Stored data

++++++++

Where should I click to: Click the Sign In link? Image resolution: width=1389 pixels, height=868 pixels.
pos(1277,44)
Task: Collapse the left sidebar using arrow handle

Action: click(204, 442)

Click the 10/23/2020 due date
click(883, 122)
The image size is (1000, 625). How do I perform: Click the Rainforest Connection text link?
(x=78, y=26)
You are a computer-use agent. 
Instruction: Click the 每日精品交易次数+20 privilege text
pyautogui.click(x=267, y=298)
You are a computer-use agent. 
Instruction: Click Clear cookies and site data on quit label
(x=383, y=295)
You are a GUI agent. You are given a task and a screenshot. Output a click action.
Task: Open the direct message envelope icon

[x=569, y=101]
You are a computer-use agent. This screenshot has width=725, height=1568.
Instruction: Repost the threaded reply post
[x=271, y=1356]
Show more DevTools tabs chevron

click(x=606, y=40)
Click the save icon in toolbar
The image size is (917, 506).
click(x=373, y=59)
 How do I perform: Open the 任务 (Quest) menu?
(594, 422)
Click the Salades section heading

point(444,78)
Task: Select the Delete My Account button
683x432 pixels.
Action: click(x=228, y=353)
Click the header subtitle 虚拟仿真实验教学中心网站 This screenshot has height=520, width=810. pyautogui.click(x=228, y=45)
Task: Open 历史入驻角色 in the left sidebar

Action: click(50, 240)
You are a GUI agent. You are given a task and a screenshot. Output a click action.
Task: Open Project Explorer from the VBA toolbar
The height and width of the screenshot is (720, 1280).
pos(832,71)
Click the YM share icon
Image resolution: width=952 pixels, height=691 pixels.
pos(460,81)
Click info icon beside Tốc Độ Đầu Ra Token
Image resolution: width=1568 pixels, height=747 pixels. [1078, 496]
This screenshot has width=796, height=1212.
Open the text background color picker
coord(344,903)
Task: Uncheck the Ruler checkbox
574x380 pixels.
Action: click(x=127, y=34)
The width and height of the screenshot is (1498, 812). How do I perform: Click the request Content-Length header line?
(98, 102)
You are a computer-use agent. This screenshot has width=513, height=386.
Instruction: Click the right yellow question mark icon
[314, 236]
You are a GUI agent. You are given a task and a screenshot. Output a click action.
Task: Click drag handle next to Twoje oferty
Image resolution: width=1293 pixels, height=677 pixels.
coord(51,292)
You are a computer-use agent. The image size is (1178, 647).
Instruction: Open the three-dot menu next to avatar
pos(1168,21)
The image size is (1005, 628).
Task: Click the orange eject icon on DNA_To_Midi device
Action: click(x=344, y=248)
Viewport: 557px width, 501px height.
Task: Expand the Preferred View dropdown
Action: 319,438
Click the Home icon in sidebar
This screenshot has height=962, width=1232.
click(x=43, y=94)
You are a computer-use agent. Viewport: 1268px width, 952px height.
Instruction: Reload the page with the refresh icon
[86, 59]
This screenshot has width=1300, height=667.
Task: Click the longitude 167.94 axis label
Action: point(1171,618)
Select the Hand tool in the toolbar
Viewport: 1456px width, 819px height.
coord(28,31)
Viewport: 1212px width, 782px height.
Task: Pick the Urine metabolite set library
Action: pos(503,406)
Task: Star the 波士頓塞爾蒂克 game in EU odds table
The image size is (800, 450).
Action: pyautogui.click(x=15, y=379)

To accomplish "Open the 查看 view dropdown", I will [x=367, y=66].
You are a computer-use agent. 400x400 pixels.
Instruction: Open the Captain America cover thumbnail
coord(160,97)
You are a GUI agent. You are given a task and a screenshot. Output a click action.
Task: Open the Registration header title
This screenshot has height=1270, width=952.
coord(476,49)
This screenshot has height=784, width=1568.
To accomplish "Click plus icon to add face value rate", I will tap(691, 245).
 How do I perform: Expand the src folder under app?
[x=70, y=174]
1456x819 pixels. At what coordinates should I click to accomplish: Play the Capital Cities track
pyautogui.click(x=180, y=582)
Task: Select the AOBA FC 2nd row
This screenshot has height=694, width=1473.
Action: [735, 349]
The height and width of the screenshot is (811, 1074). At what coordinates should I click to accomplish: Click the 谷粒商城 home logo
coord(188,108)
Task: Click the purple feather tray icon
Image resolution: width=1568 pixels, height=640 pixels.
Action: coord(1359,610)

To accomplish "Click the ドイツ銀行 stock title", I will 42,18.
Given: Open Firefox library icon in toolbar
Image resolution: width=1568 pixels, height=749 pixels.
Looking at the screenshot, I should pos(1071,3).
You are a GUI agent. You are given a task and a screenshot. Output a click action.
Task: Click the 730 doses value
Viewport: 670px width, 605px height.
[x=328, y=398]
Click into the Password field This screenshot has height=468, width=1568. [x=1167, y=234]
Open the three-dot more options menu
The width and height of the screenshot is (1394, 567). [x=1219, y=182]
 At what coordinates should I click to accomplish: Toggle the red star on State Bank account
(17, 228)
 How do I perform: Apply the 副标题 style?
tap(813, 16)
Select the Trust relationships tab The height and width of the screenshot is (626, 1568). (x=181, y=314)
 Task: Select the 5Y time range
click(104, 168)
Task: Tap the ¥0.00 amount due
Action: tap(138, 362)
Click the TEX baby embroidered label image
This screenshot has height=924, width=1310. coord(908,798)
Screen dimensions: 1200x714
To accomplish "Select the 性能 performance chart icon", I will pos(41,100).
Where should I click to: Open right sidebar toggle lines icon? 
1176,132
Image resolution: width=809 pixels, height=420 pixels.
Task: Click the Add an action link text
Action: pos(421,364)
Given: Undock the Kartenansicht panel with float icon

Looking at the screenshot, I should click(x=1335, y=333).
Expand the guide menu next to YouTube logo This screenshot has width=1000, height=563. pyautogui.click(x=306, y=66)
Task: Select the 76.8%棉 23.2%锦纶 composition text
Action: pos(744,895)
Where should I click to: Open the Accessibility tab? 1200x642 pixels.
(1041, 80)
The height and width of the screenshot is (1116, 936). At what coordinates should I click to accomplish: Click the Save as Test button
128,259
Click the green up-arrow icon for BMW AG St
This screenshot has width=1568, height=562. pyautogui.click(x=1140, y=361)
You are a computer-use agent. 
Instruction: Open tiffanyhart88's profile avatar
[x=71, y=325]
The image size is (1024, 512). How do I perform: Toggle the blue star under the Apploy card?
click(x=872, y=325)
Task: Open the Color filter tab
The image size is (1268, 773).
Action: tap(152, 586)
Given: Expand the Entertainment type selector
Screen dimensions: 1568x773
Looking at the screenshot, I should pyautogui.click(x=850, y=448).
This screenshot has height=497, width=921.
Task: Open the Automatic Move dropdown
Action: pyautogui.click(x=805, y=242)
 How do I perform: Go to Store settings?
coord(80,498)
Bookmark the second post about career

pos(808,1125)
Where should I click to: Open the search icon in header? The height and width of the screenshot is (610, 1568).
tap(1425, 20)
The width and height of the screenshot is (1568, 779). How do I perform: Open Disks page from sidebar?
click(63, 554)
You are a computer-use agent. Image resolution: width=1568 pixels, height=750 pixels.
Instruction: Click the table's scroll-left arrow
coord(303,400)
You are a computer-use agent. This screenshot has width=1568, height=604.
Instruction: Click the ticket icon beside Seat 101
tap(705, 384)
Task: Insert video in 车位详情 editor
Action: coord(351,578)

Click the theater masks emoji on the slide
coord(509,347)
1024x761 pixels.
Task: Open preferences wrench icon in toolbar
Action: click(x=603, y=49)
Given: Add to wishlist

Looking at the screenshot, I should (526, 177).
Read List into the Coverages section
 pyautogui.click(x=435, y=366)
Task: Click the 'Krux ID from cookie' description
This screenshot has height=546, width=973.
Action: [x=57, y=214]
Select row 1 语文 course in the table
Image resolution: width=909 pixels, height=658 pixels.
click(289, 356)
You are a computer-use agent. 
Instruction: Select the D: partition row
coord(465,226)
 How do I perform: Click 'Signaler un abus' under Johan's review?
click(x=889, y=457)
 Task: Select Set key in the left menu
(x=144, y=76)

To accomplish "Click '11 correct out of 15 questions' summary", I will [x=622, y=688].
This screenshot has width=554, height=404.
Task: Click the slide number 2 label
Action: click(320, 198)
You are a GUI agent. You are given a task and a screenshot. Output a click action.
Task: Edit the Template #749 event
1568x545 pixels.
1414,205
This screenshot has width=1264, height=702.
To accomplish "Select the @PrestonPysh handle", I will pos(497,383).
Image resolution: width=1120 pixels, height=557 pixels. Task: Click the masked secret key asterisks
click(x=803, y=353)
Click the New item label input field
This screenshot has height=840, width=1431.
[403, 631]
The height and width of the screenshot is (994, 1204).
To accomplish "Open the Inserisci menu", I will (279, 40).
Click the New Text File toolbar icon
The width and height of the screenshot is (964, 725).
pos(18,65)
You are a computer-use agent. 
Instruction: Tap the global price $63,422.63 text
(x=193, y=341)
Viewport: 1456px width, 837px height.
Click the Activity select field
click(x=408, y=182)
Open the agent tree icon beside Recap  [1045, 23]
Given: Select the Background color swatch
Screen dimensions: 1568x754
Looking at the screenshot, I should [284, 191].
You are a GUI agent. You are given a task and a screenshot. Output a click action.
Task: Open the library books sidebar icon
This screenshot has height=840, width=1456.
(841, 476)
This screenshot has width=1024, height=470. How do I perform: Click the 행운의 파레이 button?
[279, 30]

++++++++

[Goal]
Reproduce verbatim the Stored data lines from the first entry through the line containing "Action: click(50, 240)", including both ends.

[Answer to this exercise]
Where should I click to: Click the Sign In link? Image resolution: width=1389 pixels, height=868 pixels.
pos(1277,44)
Task: Collapse the left sidebar using arrow handle

Action: click(204, 442)

Click the 10/23/2020 due date
click(883, 122)
The image size is (1000, 625). How do I perform: Click the Rainforest Connection text link?
(x=78, y=26)
You are a computer-use agent. 
Instruction: Click the 每日精品交易次数+20 privilege text
pyautogui.click(x=267, y=298)
You are a computer-use agent. 
Instruction: Click Clear cookies and site data on quit label
(x=383, y=295)
You are a GUI agent. You are given a task and a screenshot. Output a click action.
Task: Open the direct message envelope icon

[x=569, y=101]
You are a computer-use agent. This screenshot has width=725, height=1568.
Instruction: Repost the threaded reply post
[x=271, y=1356]
Show more DevTools tabs chevron

click(x=606, y=40)
Click the save icon in toolbar
The image size is (917, 506).
click(x=373, y=59)
 How do I perform: Open the 任务 (Quest) menu?
(594, 422)
Click the Salades section heading

point(444,78)
Task: Select the Delete My Account button
683x432 pixels.
Action: click(x=228, y=353)
Click the header subtitle 虚拟仿真实验教学中心网站 This screenshot has height=520, width=810. pyautogui.click(x=228, y=45)
Task: Open 历史入驻角色 in the left sidebar

Action: click(50, 240)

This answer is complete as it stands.